Estimation of Inundation Area by Linking of Rainfall-Duration-Flooding Quantity Relationship Curve with Self-Organizing Map (강우량-지속시간-침수량 관계곡선과 자기조직화 지도의 연계를 통한 범람범위 추정)

  • Kim, Hyun Il;Keum, Ho Jun;Han, Kun Yeun
    • KSCE Journal of Civil and Environmental Engineering Research
    • /
    • v.38 no.6
    • /
    • pp.839-850
    • /
    • 2018
  • The flood damage in urban areas due to torrential rain is increasing with urbanization. For this reason, accurate and rapid flooding forecasting and expected inundation maps are needed. Predicting the extent of flooding for certain rainfalls is a very important issue in preparing flood in advance.
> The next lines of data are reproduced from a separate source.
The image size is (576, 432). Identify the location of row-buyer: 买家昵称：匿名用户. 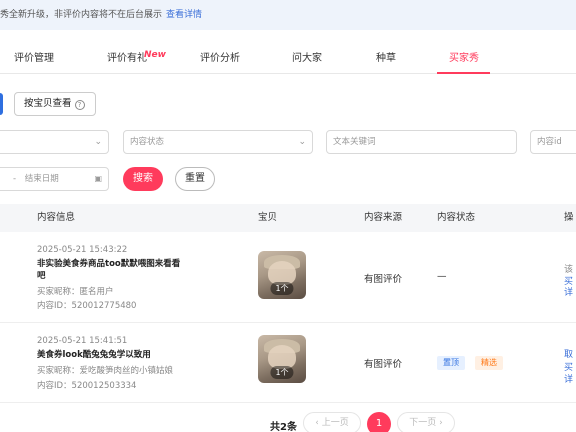
(76, 292).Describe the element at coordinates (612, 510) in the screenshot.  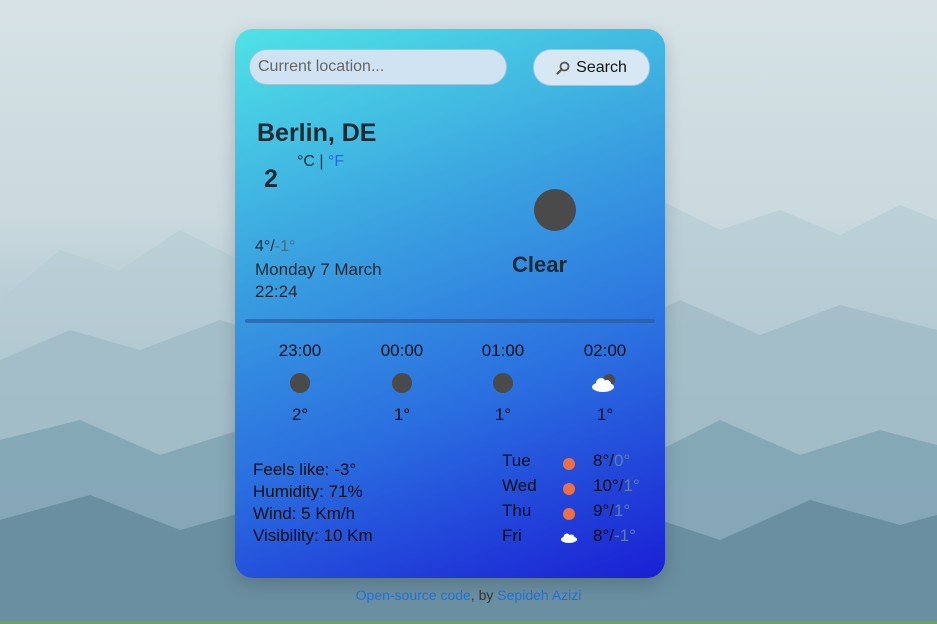
I see `forecast-temp: 9°/1°` at that location.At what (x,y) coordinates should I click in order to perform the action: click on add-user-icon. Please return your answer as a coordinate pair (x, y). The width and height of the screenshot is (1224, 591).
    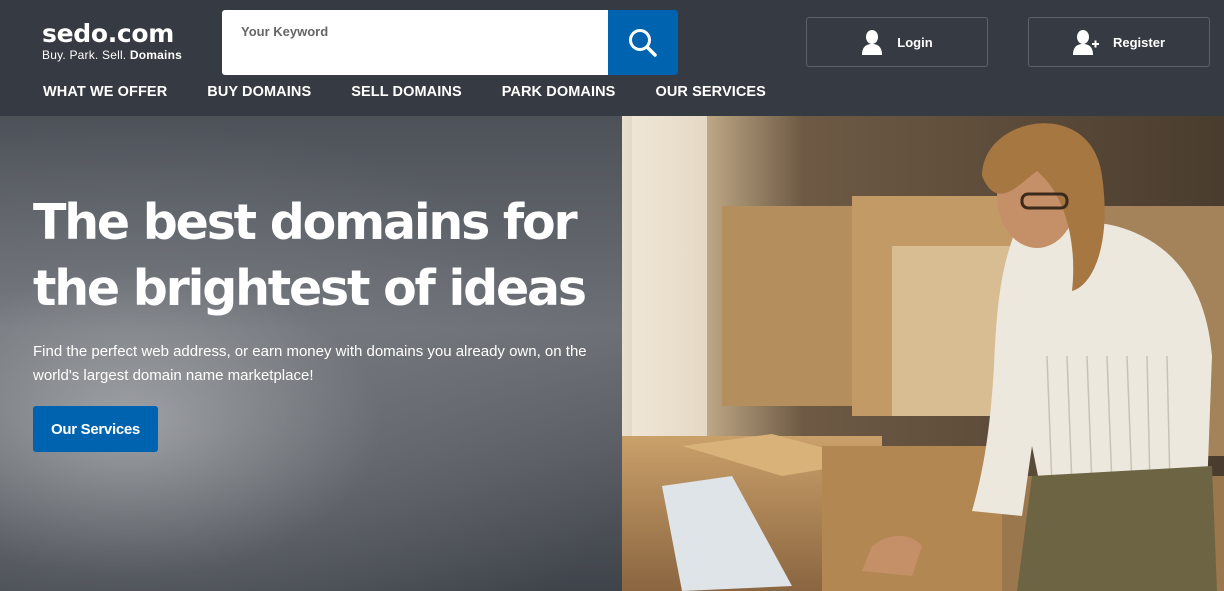
    Looking at the image, I should click on (1086, 42).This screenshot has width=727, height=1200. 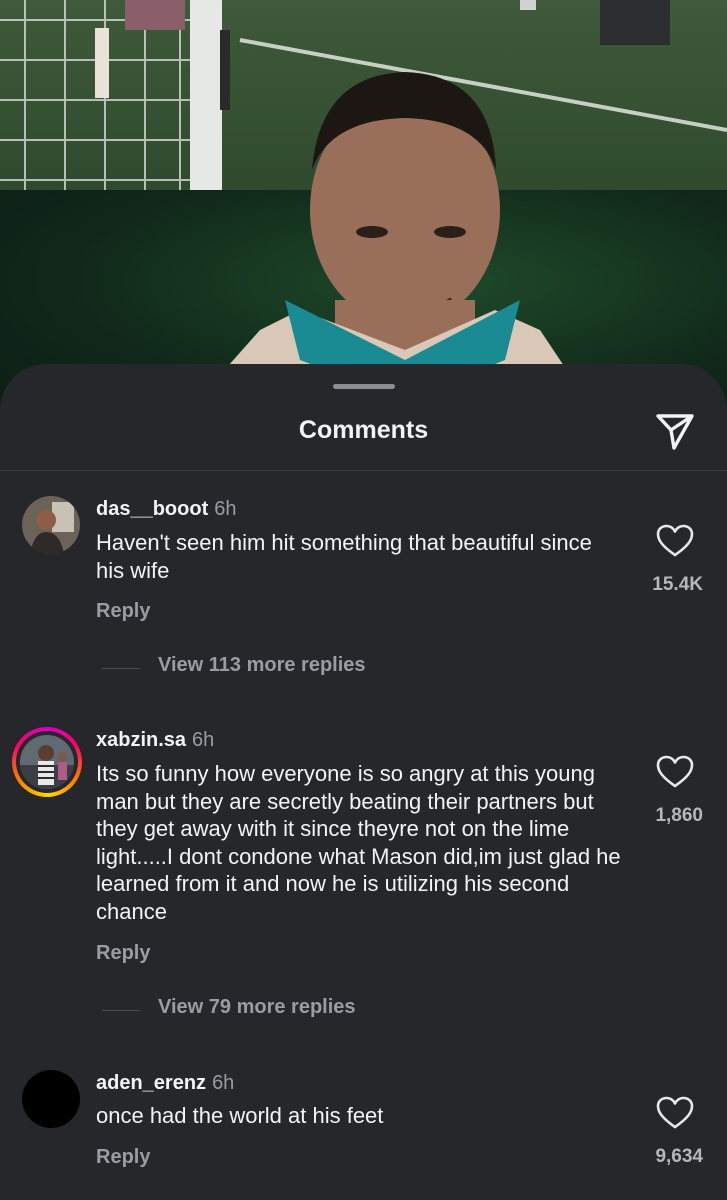 I want to click on comment-username: aden_erenz, so click(x=151, y=1083).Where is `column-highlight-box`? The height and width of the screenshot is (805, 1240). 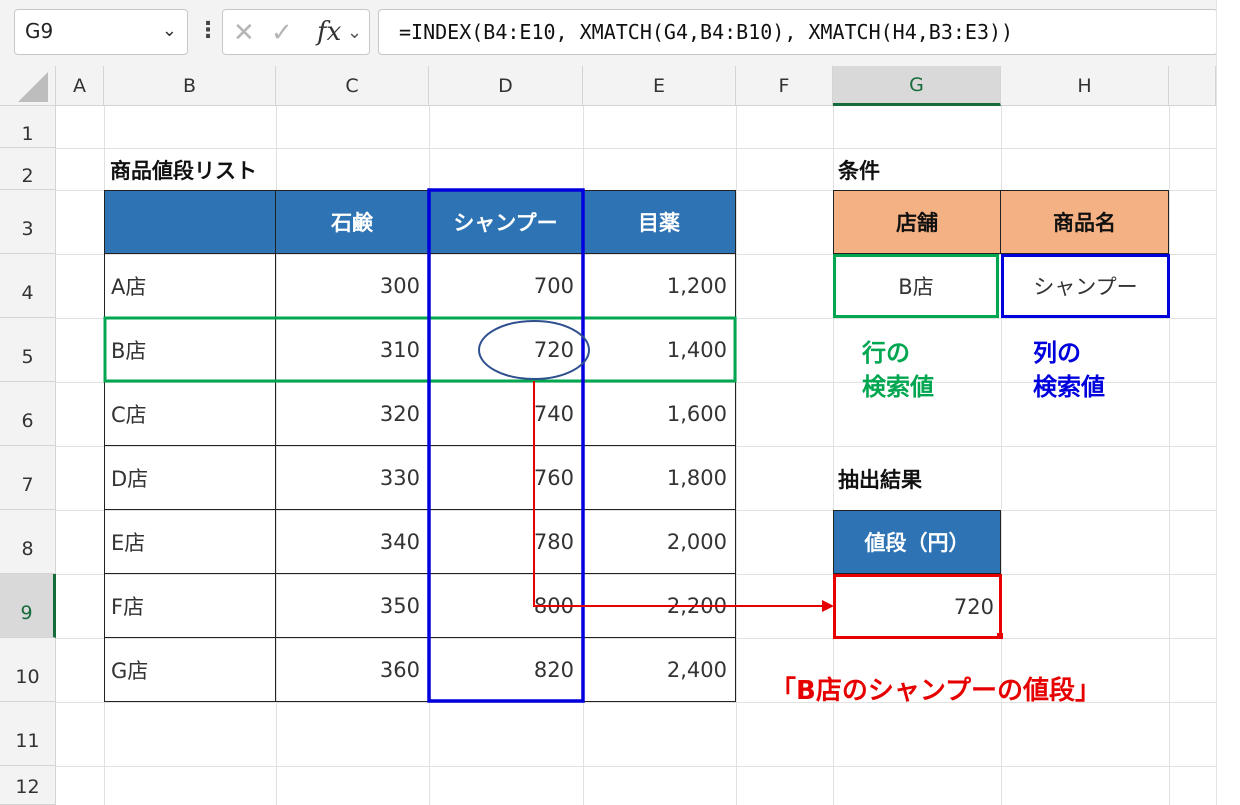 column-highlight-box is located at coordinates (506, 446).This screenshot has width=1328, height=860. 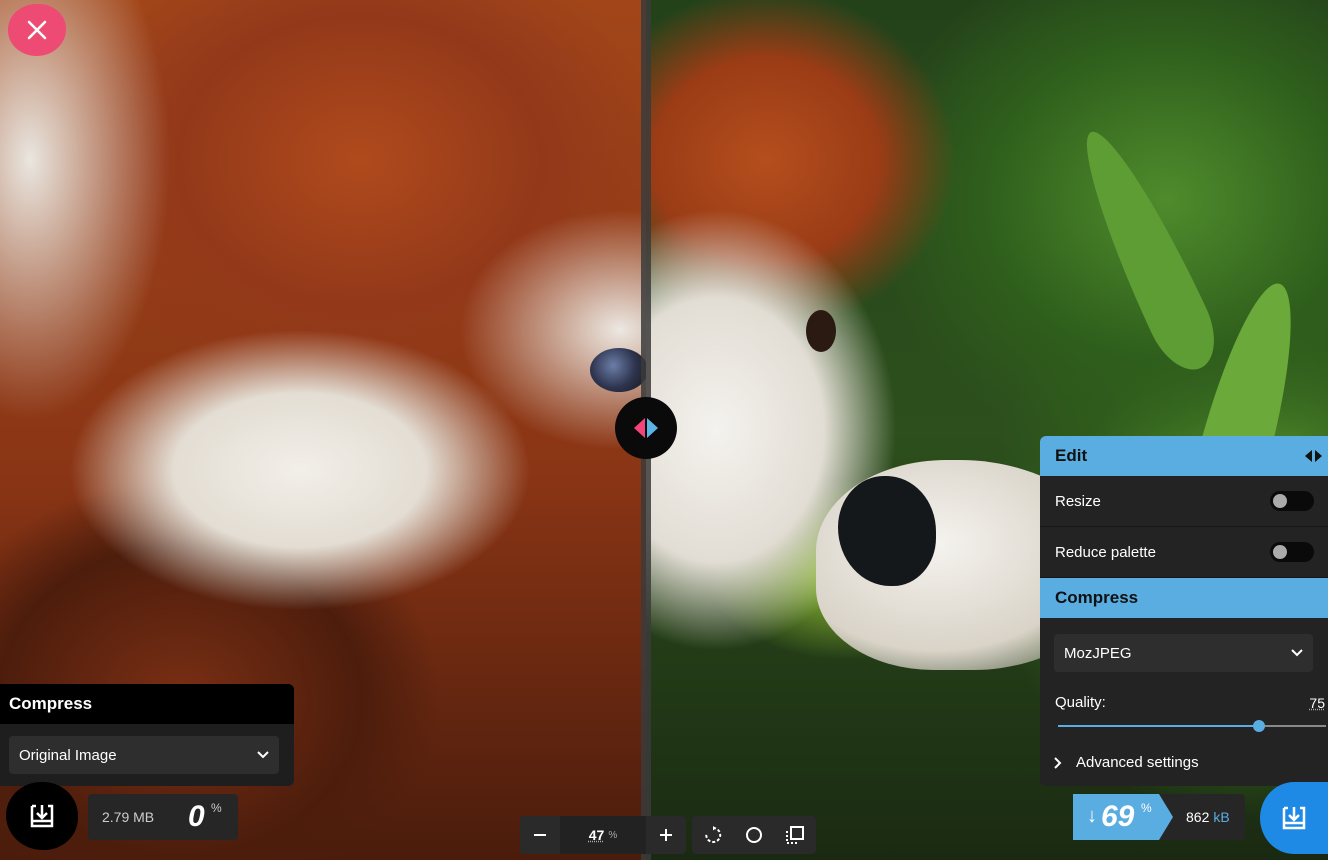 I want to click on left-codec-select: Original Image, so click(x=144, y=755).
Recently, government agencies are trying to provide expected inundation maps to the public. However, there is a lack of quantifying the extent of inundation caused by a particular rainfall scenario and the real-time prediction method for flood extent within a short time. Therefore the real-time prediction of flood extent is needed based on rainfall-runoff-inundation analysis. One/two dimensional model are continued to analyize drainage network, manhole overflow and inundation propagation by rainfall condition. By applying the various rainfall scenarios considering rainfall duration/distribution and return periods, the inundation volume and depth can be estimated and stored on a database. The Rainfall-Duration-Flooding Quantity (RDF) relationship curve based on the hydraulic analysis results and the Self-Organizing Map (SOM) that conducts unsupervised learning are applied to predict flooded area with particular rainfall condition. The validity of the proposed methodology was examined by comparing the results of the expected flood map with the 2-dimensional hydraulic model. Based on the result of the study, it is judged that this methodology will be useful to provide an unknown flood map according to medium-sized rainfall or frequency scenario. Furthermore, it will be used as a fundamental data for flood forecast by establishing the RDF curve which the relationship of rainfall-outflow-flood is considered and the database of expected inundation maps.